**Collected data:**
▼

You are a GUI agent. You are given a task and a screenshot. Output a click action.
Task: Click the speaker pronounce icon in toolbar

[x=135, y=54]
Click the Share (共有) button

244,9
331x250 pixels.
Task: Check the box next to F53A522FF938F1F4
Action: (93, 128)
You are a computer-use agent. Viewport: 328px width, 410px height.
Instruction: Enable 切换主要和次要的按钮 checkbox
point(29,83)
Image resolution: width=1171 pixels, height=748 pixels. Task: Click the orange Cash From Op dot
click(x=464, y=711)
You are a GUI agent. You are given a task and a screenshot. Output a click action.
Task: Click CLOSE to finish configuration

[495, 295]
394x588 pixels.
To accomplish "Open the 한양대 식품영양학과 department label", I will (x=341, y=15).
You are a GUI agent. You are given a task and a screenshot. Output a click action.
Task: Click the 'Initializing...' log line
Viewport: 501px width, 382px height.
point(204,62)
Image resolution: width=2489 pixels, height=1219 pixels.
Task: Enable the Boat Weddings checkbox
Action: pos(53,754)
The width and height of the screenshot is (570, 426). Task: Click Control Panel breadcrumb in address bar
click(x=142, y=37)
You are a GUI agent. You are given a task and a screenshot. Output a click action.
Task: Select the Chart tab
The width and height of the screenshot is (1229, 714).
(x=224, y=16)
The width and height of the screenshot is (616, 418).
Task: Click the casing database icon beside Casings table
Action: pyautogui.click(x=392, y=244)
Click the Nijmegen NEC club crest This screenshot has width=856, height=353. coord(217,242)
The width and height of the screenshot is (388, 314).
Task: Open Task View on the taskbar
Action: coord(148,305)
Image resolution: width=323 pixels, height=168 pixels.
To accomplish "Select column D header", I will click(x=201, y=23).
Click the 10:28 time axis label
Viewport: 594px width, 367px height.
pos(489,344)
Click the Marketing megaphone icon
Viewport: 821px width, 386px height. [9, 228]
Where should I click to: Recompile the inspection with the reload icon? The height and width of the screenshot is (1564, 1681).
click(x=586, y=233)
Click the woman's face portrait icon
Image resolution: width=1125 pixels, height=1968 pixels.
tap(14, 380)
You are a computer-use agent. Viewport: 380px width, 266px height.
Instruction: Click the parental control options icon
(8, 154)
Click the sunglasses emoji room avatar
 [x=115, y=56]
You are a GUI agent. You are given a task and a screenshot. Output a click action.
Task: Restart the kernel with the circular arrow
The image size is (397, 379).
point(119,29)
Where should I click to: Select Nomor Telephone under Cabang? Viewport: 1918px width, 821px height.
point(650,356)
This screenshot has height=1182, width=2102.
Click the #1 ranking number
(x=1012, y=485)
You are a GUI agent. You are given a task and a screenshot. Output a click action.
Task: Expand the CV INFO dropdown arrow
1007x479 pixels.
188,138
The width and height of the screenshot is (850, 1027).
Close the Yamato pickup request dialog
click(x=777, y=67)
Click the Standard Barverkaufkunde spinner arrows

▲

**Given request:**
Copy every item above word for word, keeping each line unchanged.

**Exercise answer:**
You are a GUI agent. You are given a task and a screenshot. Output a click action.
Task: Click the speaker pronounce icon in toolbar

[x=135, y=54]
Click the Share (共有) button

244,9
331x250 pixels.
Task: Check the box next to F53A522FF938F1F4
Action: (93, 128)
You are a computer-use agent. Viewport: 328px width, 410px height.
Instruction: Enable 切换主要和次要的按钮 checkbox
point(29,83)
Image resolution: width=1171 pixels, height=748 pixels. Task: Click the orange Cash From Op dot
click(x=464, y=711)
You are a GUI agent. You are given a task and a screenshot. Output a click action.
Task: Click CLOSE to finish configuration

[495, 295]
394x588 pixels.
To accomplish "Open the 한양대 식품영양학과 department label", I will (x=341, y=15).
You are a GUI agent. You are given a task and a screenshot. Output a click action.
Task: Click the 'Initializing...' log line
Viewport: 501px width, 382px height.
point(204,62)
Image resolution: width=2489 pixels, height=1219 pixels.
Task: Enable the Boat Weddings checkbox
Action: pos(53,754)
The width and height of the screenshot is (570, 426). Task: Click Control Panel breadcrumb in address bar
click(x=142, y=37)
You are a GUI agent. You are given a task and a screenshot. Output a click action.
Task: Select the Chart tab
The width and height of the screenshot is (1229, 714).
(x=224, y=16)
The width and height of the screenshot is (616, 418).
Task: Click the casing database icon beside Casings table
Action: pyautogui.click(x=392, y=244)
Click the Nijmegen NEC club crest This screenshot has width=856, height=353. coord(217,242)
The width and height of the screenshot is (388, 314).
Task: Open Task View on the taskbar
Action: coord(148,305)
Image resolution: width=323 pixels, height=168 pixels.
To accomplish "Select column D header", I will click(x=201, y=23).
Click the 10:28 time axis label
Viewport: 594px width, 367px height.
pos(489,344)
Click the Marketing megaphone icon
Viewport: 821px width, 386px height. [9, 228]
Where should I click to: Recompile the inspection with the reload icon? The height and width of the screenshot is (1564, 1681).
click(x=586, y=233)
Click the woman's face portrait icon
Image resolution: width=1125 pixels, height=1968 pixels.
tap(14, 380)
You are a computer-use agent. Viewport: 380px width, 266px height.
Instruction: Click the parental control options icon
(8, 154)
Click the sunglasses emoji room avatar
 [x=115, y=56]
You are a GUI agent. You are given a task and a screenshot. Output a click action.
Task: Restart the kernel with the circular arrow
The image size is (397, 379).
point(119,29)
Where should I click to: Select Nomor Telephone under Cabang? Viewport: 1918px width, 821px height.
point(650,356)
This screenshot has height=1182, width=2102.
Click the #1 ranking number
(x=1012, y=485)
You are a GUI agent. You are given a task and a screenshot. Output a click action.
Task: Expand the CV INFO dropdown arrow
1007x479 pixels.
188,138
The width and height of the screenshot is (850, 1027).
Close the Yamato pickup request dialog
click(x=777, y=67)
Click the Standard Barverkaufkunde spinner arrows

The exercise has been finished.